Preserving privacy in analyses of textual data
New "Mad Libs" technique for replacing words in individual sentences is grounded in metric differential privacy.
Amazon prides itself on being the most customer-centric company on earth. That means maintaining the highest possible standards of both security and privacy when dealing with customer data.
Next month, at the ACM Web Search and Data Mining (WSDM) Conference, my colleagues and I will describe a way to protect privacy during large-scale analyses of textual data supplied by customers. Our method works by, essentially, re-phrasing the customer-supplied text and basing analysis on the new phrasing, rather than on the customers’ own language.
Questions about data privacy are frequently met with the answer “It’s anonymized!
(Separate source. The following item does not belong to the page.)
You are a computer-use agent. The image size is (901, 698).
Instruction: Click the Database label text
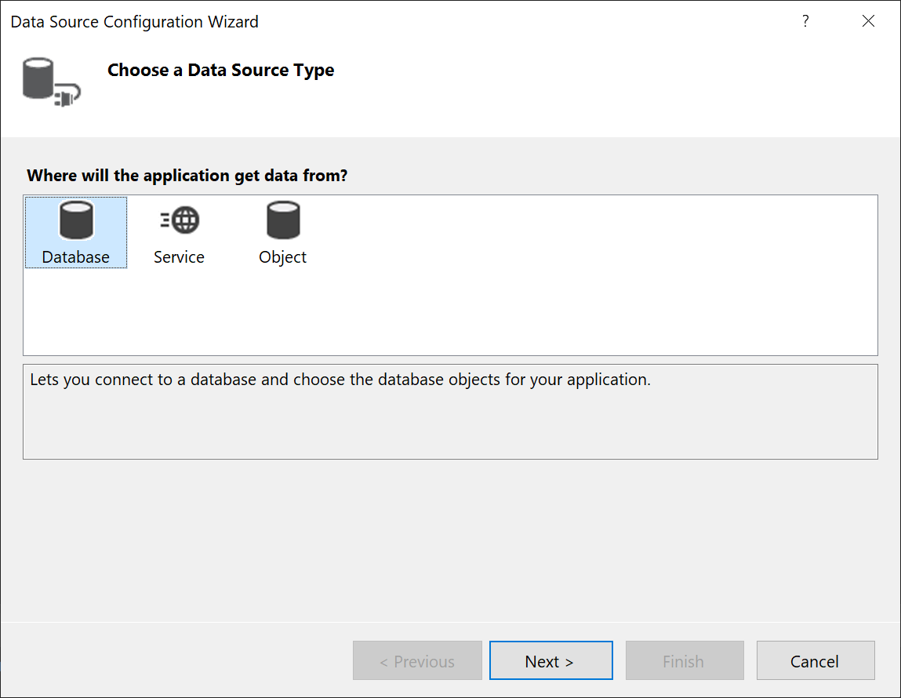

Identifying features have been scrubbed!” However, studies such as this one from MIT show that attackers can deanonymize data by correlating it with “side information” from other data sources.
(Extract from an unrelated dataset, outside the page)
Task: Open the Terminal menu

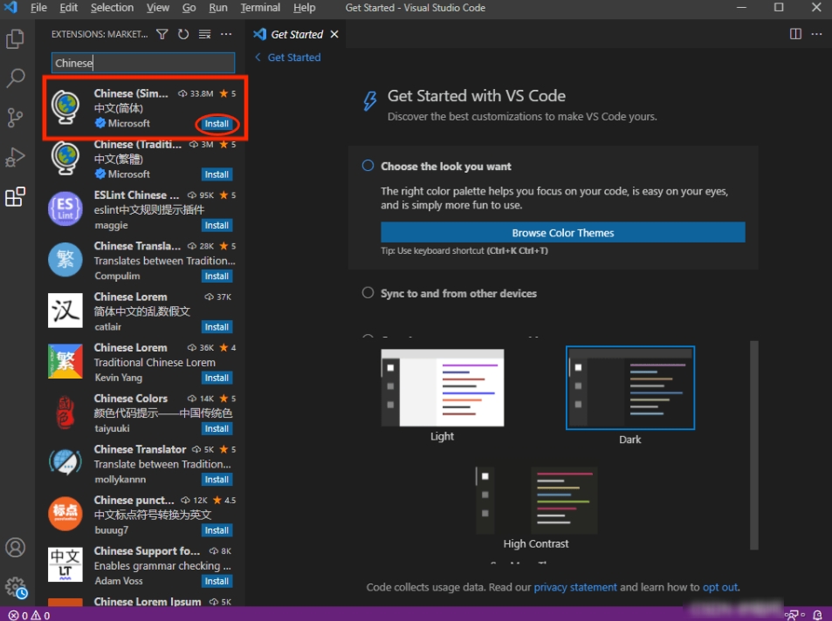Action: (x=260, y=8)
Differential privacy is a way to calculate the probability that analysis of a data set will leak information about any individual in that data set. Within the differential-privacy framework, protecting privacy usually means adding noise to a data set, to make data related to specific individuals more difficult to trace. Adding noise often means a loss of accuracy in data analyses, and differential privacy also provides a way to quantify the trade-off between privacy and accuracy.
Let’s say that you have a data set of cell phone location traces for a particular city, and you want to estimate the residents’ average commute time. The data set contains (anonymized) information about specific individuals, but the analyst is interested only in an aggregate figure — 37 minutes, say.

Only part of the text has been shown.